[Collected data]

______

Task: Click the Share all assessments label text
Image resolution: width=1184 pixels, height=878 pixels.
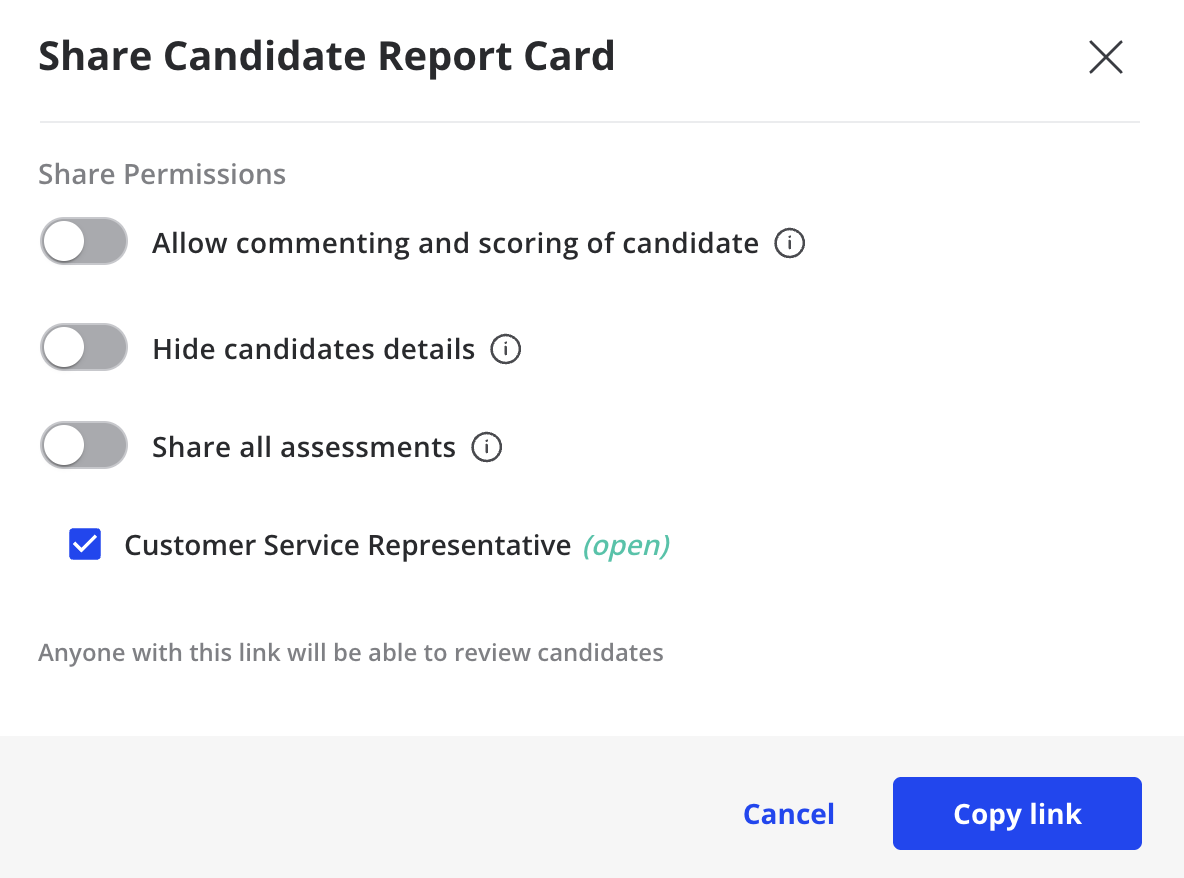Action: (x=304, y=447)
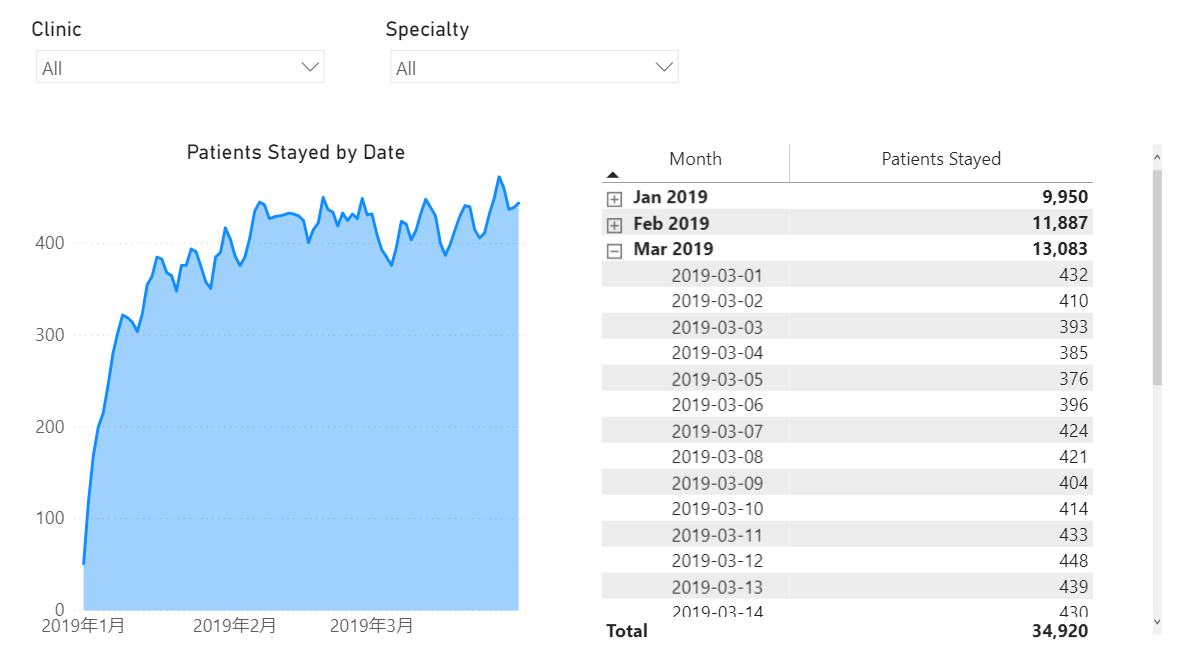The width and height of the screenshot is (1189, 662).
Task: Collapse the Mar 2019 row
Action: (x=615, y=250)
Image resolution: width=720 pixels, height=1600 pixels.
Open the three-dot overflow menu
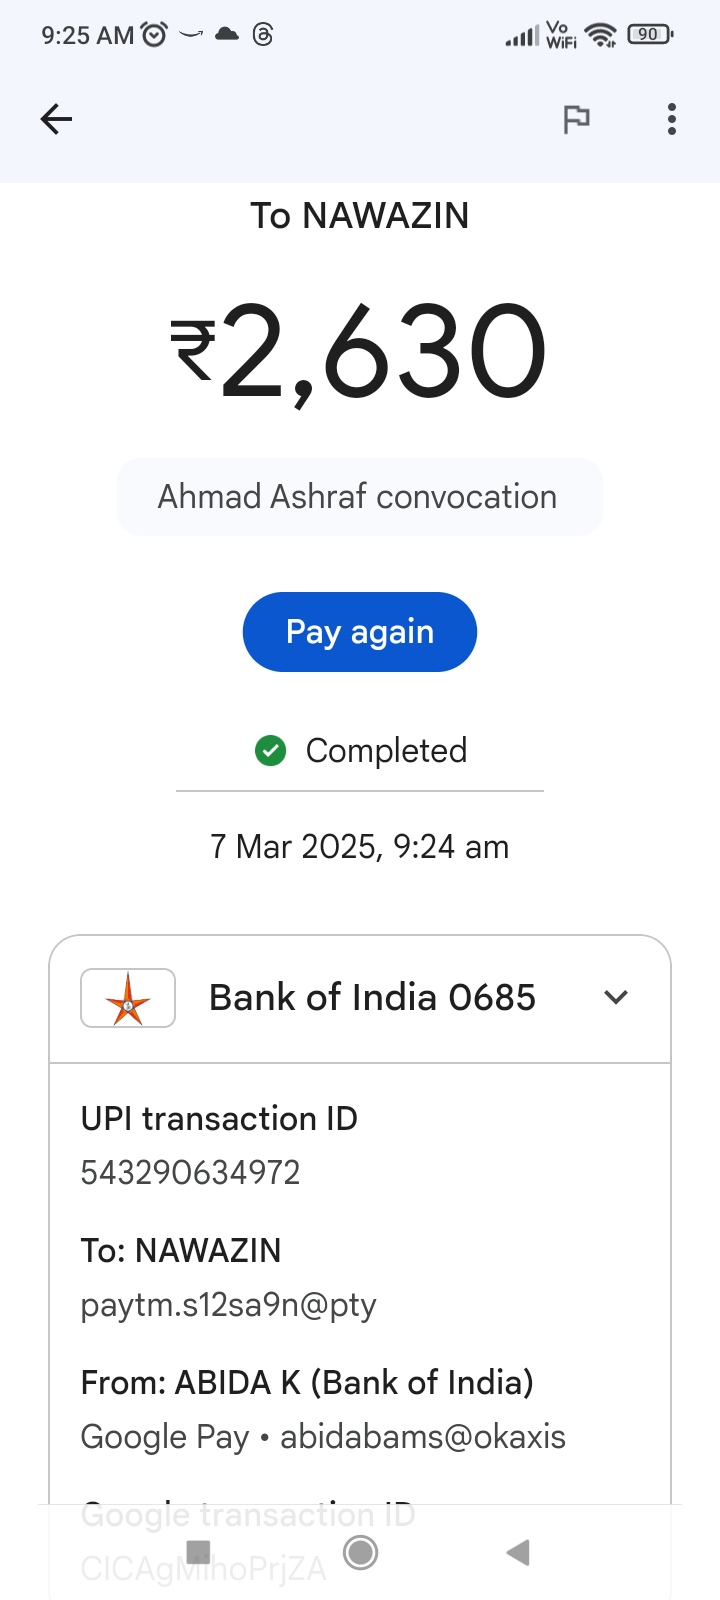(672, 120)
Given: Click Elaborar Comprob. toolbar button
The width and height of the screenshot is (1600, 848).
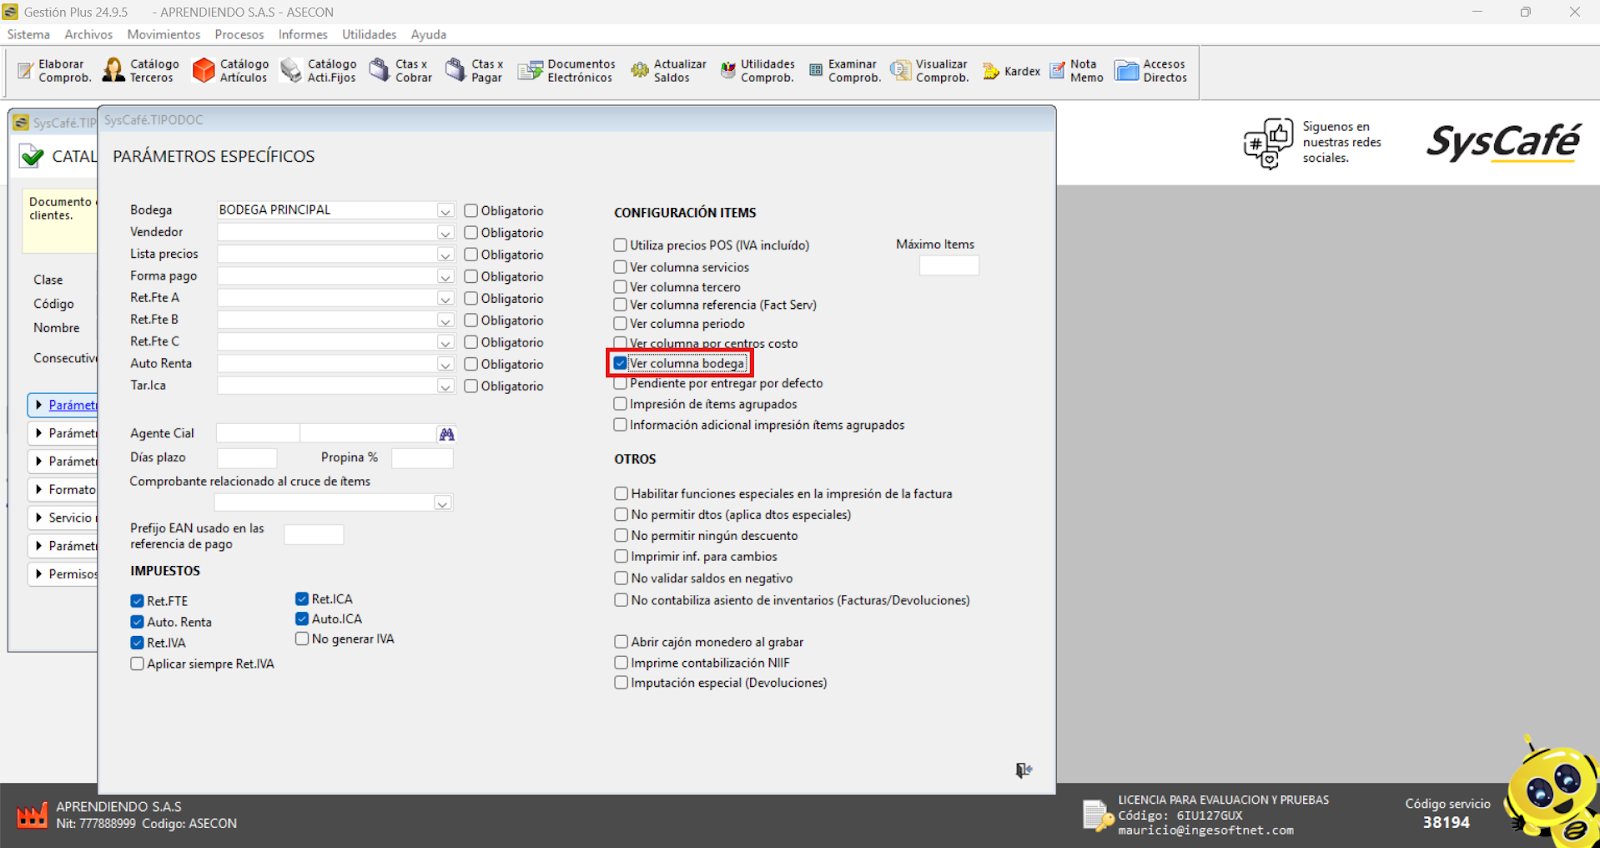Looking at the screenshot, I should (x=54, y=70).
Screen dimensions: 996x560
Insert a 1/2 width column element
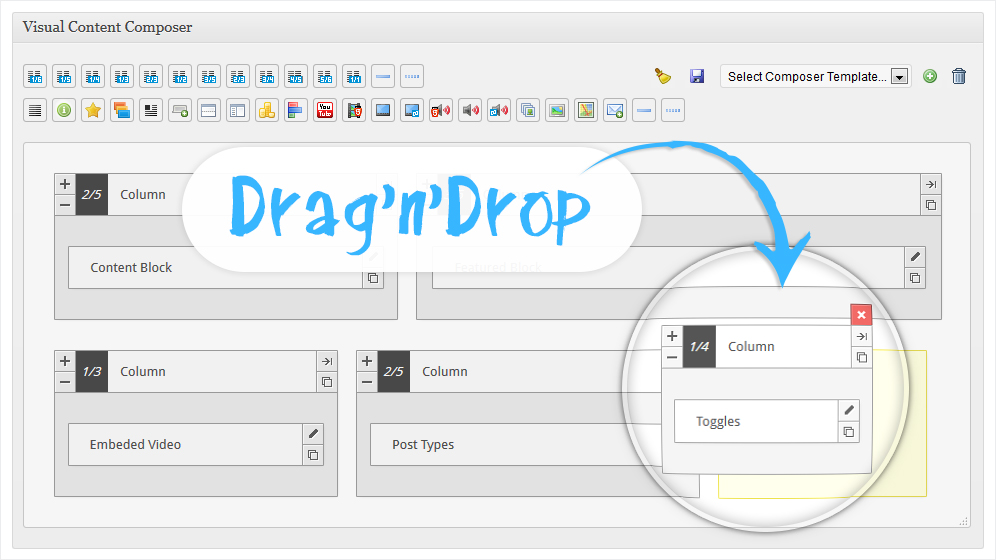[x=180, y=76]
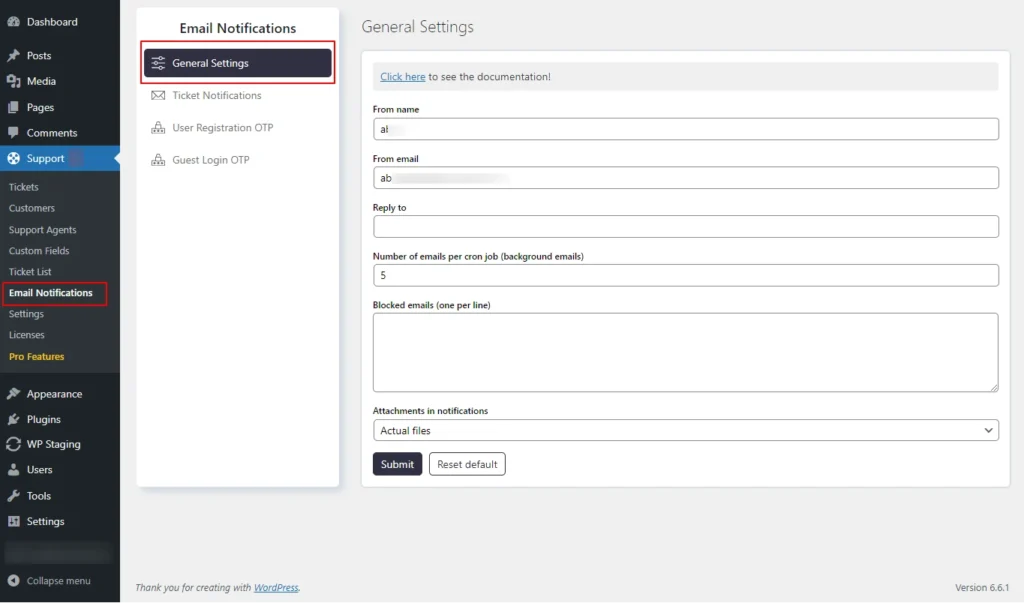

______

> EXERCISE DESCRIPTION
Would you output the data exactly, without any of its images?

> TASK RESPONSE
Task: Click the Share all assessments label text
Image resolution: width=1184 pixels, height=878 pixels.
Action: (x=304, y=447)
The width and height of the screenshot is (1189, 662).
Task: Collapse the Mar 2019 row
Action: (x=615, y=250)
Image resolution: width=720 pixels, height=1600 pixels.
Open the three-dot overflow menu
(672, 120)
Given: Click Elaborar Comprob. toolbar button
The width and height of the screenshot is (1600, 848).
Looking at the screenshot, I should (x=54, y=70).
Screen dimensions: 996x560
Insert a 1/2 width column element
[x=180, y=76]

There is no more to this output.